Hello and welcome to another week in the world.

Wednesday, September 25, 2024

Wednesday OT – Just practicing typing (~70 wpm, pas mal!) so ignore the typo-filled text and say 'Hello'

    Cahill lived in the Flats with about twenty other guys in a place that used to be an Irish bar called Fado. At the back of the bar was the Cuyahoga River, good for protection since zombies didn't cross the river. They didn't crumble into dust, they were just stupid as bricks, and they never built a boat or a bridge or built anything. Zombies were the ultimate trash. Worse than the guys who cooked meth in trailers. Worse than the fat women on WIC. Zombies were just useless dumbfucks.


    "They're too dumb to find enough food to keep a stray cat going," Duck said.
    Cahill was talking to a guy called Duck. Well, really, Duck was talking and Cahill was mostly listening. Duck had been speculating on the biology of zombies. He thought that the whole zombie thing was a virus, like Mad Cow Disease. A lot of the guys thought that. A lot of them mentioned that movie 28 Days Later, where everybody but a few people had been driven crazy by a virus.
    "But they gotta find something," Duck said. Duck had a prison tattoo of a mallard on his arm. Cahill wouldn't have known it was a mallard if Duck hadn't told him. He could just about tell it was a bird. Duck was over six feet tall, and Cahill would have hated to have been the guy who gave Duck such a shitty tattoo, 'cause Duck probably beat him senseless when he finally got a look at the thing. "Maybe," Duck mused, "maybe they're solar powered. And eating us is just a bonus."
    "I think they go dormant when they don't smell us around," Cahill said.
    Cahill didn't really like talking to Duck, but Duck often found Cahill and started talking to him. Cahill didn't know why. Most of the guys gave Duck a wide berth. Cahill figured it was probably easier to just talk to Duck when Duck wanted to talk.
    Almost all of the guys at Fado were white. There was a Filipino guy, but he pretty much counted as white. As far as Cahill could tell there were two kinds of black guys, regular black guys and Nation of Islam. The Nation of Islam had gotten organized and turned a place across the street–a club called Heaven–into their headquarters.

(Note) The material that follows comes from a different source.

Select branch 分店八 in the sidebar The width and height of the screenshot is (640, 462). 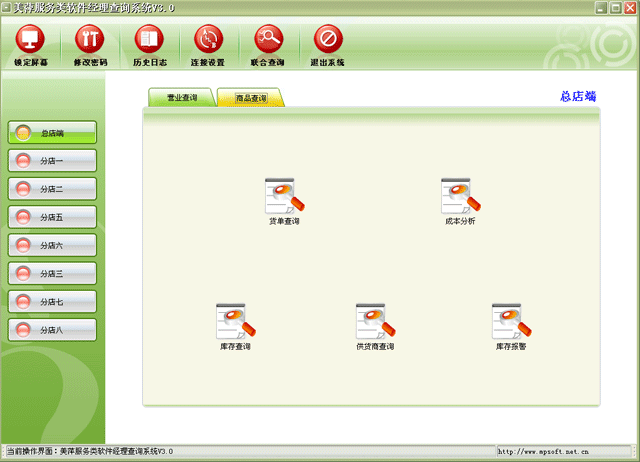[53, 328]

Most of the regular black guys lived below Heaven and in the building next door.


    This whole area of the Flats had been bars and restaurants and clubs. Now it was a kind of compound with a wall of rubbish and dead cars forming a perimeter. Duck said that during the winter they had regular patrols organized by Whittaker and the Nation. Cold as shit standing behind a junked car on its side, watching for zombies. But they had killed off most of the zombies in this area and now they didn't bother keeping watch. Occasionally a zombie wandered across the bridge and they had to take care of it, but in the time Cahill had been in Cleveland, he had seen exactly four zombies. One had been a woman.


~ First page and a half of "The Naturalist", from After the Apocalypse, © 2011 by Maureen F. McHugh. A very good collection of weird fiction and sci-fi. Here's the rest of the story as read by Julie Day (Not Paul Harvey) for those interested with the preference of being read to: https://smallbeerpress.com/not-a-journal/2012/02/20/small-beer-podcast-6-maureen-f-mchughs-the-naturalist/ I can't speak to the quality of it. I'm really bad at audiobooks.

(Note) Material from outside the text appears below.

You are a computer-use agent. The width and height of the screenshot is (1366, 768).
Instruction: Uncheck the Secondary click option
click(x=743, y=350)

~ Images from Kiyoshi Kurosawa's Kairo (Pulse), 2001


McHugh also wrote China Mountain Zhang (1992). I very much enjoyed it in my previous life. It's a fix-up* novel. She was a little ahead of the curve writing multicultural, LGBTQA-friendly science fiction. Small Beer Press (run by the awesome Kelly Link) has kept some of her work in print despite the odds. 

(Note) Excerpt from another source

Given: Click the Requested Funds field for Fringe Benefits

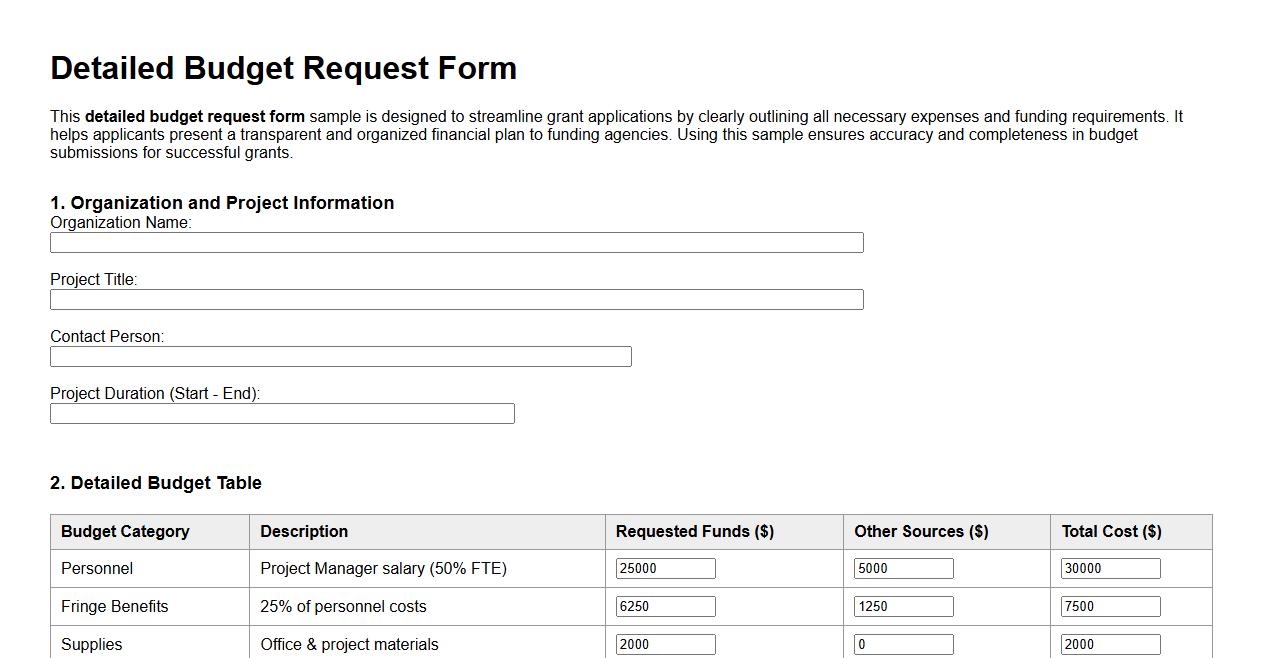Looking at the screenshot, I should click(665, 605).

Random fun-ish fact: A very young Joan Didion used to retype Hemingway's novels in an attempt to learn to write like him. Did it work? What do you think?


* Several previously published stories and/or novellas "fixed up" into a single novel. Usually not tightly plotted as a consequence. If you've read a lot of genre fiction, you've probably read a fix-up at some point. The Martian Chronicles by Ray Bradbury, The Gunslinger by Stephen King, To Your Scattered Bodies Go by Philip José Farmer are some famous fix-ups you may have read.